WHAT IS NEEDED: Please format the listing below as a numbered list with each line as its own item, and leave out any blank lines.

RECORDS FOR THE TASK:
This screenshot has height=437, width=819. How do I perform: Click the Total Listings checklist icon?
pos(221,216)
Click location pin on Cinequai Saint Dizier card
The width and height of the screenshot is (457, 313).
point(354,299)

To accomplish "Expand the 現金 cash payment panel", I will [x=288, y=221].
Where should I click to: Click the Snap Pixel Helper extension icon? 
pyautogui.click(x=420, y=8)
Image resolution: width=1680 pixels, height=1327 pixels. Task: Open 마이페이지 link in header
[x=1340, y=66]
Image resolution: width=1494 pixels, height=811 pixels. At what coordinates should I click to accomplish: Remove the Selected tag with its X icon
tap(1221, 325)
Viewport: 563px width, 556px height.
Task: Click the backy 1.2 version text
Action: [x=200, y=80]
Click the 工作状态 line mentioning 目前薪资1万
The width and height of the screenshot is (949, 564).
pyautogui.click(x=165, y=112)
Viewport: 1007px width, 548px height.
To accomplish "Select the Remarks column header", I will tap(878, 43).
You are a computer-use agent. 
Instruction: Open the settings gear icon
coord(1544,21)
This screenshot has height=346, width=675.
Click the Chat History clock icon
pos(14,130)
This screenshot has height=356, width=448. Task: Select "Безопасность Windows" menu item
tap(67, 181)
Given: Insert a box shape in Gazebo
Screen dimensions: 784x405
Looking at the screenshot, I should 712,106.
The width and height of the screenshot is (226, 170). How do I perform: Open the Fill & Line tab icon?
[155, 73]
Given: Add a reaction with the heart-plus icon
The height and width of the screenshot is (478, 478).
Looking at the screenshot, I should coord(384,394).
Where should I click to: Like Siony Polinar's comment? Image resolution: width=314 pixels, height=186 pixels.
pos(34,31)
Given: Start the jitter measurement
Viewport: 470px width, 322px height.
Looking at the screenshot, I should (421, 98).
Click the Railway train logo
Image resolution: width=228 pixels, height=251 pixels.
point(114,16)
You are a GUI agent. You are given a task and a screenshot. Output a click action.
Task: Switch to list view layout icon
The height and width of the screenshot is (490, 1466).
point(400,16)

THE RESULT:
1. This screenshot has height=437, width=819. How do I perform: Click the Total Listings checklist icon?
2. pos(221,216)
3. Click location pin on Cinequai Saint Dizier card
4. The width and height of the screenshot is (457, 313).
5. point(354,299)
6. To accomplish "Expand the 現金 cash payment panel", I will [x=288, y=221].
7. Where should I click to: Click the Snap Pixel Helper extension icon? 
8. pyautogui.click(x=420, y=8)
9. Image resolution: width=1680 pixels, height=1327 pixels. Task: Open 마이페이지 link in header
10. [x=1340, y=66]
11. Image resolution: width=1494 pixels, height=811 pixels. At what coordinates should I click to accomplish: Remove the Selected tag with its X icon
12. tap(1221, 325)
13. Viewport: 563px width, 556px height.
14. Task: Click the backy 1.2 version text
15. Action: [x=200, y=80]
16. Click the 工作状态 line mentioning 目前薪资1万
17. The width and height of the screenshot is (949, 564).
18. pyautogui.click(x=165, y=112)
19. Viewport: 1007px width, 548px height.
20. To accomplish "Select the Remarks column header", I will tap(878, 43).
21. You are a computer-use agent. 
22. Instruction: Open the settings gear icon
23. coord(1544,21)
24. This screenshot has height=346, width=675.
25. Click the Chat History clock icon
26. pos(14,130)
27. This screenshot has height=356, width=448. Task: Select "Безопасность Windows" menu item
28. tap(67, 181)
29. Given: Insert a box shape in Gazebo
30. Screen dimensions: 784x405
31. Looking at the screenshot, I should 712,106.
32. The width and height of the screenshot is (226, 170). How do I perform: Open the Fill & Line tab icon?
33. [155, 73]
34. Given: Add a reaction with the heart-plus icon
35. The height and width of the screenshot is (478, 478).
36. Looking at the screenshot, I should coord(384,394).
37. Where should I click to: Like Siony Polinar's comment? Image resolution: width=314 pixels, height=186 pixels.
38. pos(34,31)
39. Given: Start the jitter measurement
40. Viewport: 470px width, 322px height.
41. Looking at the screenshot, I should (421, 98).
42. Click the Railway train logo
43. Image resolution: width=228 pixels, height=251 pixels.
44. point(114,16)
45. You are a GUI agent. You are given a task and a screenshot. Output a click action.
46. Task: Switch to list view layout icon
47. The height and width of the screenshot is (490, 1466).
48. point(400,16)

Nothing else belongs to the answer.